Here is a post I made about that encounter many Passovers ago..
Many years ago I attended an evangelical Christian church to view a showing on the life of Christ according to the gospel of Luke. I had been raised in a fairly strict Roman Catholic home, though I was not Christian at the time, and I did not know Jesus - at all. I was in a particularly hurting and broken state then, feeling like a total failure in my life and quite hopeless following, among other things, the breakdown of my marriage subsequent to multiple miscarriages, including the still birth of the child I had gotten married for. I had quit the church half my life-time before this. In fact I was quite set against organized religion, and could not be said to be partial to the Bible in any meaningful way, and yet I was curious to know Who Jesus was, even as I was running from God in rebellion and defiance. I consider myself to have been very lost at that time from my present perspective, but God knew exactly where I was.
During my short time at that church to see the movie (which was being shown in two parts over two Saturday evenings around Passover), and attend a couple of Sunday services, I experienced a Divine intervention/encounter which has become part of my personal testimony.
At some point after watching the movie, I experienced an entire body, mind, and soul experience of God's infilling, being bathed in the Light of His unconditional love and forgiveness for me, and all I had done, realizing all the ways I had messed up my life, all my failings, failures, and mistakes, was seen within His absolute knowledge and understanding of how and why I had become the person I was, illuminated in the Light of His unconditional love and total forgiveness. I felt the fullness, strength, and depth of His love so profoundly, I wept uncontrollably, because I also felt so broken and lost and beyond redemption... and most of all, I felt unworthy.

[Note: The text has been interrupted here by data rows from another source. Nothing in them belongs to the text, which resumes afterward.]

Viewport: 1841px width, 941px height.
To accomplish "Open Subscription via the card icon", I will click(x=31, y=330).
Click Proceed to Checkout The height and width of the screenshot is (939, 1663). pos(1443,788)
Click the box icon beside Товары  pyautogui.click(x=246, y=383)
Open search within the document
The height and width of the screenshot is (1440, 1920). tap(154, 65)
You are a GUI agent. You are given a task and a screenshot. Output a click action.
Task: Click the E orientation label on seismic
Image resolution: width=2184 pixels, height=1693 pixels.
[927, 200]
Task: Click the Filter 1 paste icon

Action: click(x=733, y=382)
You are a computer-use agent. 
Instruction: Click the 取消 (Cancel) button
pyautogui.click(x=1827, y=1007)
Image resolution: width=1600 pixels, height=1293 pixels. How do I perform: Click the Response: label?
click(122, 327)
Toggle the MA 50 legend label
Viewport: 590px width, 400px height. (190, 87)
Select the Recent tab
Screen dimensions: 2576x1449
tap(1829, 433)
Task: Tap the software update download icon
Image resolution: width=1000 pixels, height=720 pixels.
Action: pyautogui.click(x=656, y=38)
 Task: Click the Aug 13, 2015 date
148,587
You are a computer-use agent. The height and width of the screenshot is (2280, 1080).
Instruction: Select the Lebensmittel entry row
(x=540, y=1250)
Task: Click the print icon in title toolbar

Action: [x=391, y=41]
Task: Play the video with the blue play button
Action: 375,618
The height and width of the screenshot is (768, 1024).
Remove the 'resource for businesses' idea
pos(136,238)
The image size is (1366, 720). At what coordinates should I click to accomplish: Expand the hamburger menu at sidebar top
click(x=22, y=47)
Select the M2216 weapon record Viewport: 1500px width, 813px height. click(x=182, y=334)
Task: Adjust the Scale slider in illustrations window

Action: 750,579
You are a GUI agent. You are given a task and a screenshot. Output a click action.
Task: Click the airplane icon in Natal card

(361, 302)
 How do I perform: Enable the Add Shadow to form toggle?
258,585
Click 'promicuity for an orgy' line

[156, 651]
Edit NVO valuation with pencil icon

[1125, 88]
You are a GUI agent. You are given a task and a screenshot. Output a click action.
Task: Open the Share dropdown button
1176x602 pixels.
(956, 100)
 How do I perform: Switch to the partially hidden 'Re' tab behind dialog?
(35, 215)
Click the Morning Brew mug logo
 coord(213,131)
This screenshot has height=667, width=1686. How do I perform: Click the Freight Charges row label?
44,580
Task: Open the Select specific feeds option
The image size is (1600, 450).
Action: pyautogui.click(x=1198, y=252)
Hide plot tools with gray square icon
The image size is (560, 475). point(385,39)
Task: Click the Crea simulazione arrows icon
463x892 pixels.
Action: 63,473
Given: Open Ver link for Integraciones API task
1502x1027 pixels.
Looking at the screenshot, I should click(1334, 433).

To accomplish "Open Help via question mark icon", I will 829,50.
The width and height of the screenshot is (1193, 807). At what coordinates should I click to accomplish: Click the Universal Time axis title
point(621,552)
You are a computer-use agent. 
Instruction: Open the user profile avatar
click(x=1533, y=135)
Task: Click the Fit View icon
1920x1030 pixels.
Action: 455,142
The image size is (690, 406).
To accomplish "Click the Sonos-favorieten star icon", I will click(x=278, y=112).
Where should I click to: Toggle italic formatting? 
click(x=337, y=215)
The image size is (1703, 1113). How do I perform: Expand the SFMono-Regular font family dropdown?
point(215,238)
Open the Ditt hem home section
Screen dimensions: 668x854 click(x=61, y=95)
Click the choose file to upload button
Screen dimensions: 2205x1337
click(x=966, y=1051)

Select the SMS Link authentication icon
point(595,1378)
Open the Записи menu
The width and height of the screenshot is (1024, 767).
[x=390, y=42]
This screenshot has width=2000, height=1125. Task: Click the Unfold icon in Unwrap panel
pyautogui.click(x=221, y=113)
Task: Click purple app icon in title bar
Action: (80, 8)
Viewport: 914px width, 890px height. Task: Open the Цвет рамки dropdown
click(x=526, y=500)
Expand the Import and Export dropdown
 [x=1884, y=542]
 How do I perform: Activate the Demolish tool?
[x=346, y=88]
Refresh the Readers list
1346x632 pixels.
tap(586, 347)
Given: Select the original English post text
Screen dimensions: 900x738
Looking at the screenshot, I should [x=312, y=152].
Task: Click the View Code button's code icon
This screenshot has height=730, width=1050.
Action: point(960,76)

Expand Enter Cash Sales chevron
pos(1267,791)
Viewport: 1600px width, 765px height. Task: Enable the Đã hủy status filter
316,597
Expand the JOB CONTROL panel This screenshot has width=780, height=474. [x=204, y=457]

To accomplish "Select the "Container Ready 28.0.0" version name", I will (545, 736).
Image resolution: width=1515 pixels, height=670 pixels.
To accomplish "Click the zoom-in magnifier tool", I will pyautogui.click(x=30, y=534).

Though I cherished in my heart the experience of knowing I was loved and forgiven by God (which probably went a long way to saving my life at the time), I did not believe in "that" God, and went on my way from that life-saving experience thinking it was too bad it happened in a church. I had begun a spiritual seeking phase, and carried on in that for another fifteen years, until God once again revealed Himself to me and clearly called me out of what I was doing with another profound and earth-shattering divine intervention, which completely turned my world upside down. Still, even after that clear calling out, my stiff-necked stubbornness was so set against religion, the Bible, and Him, that it took another year following the calling out for me to lay down my opposition and fully surrender my life to Him.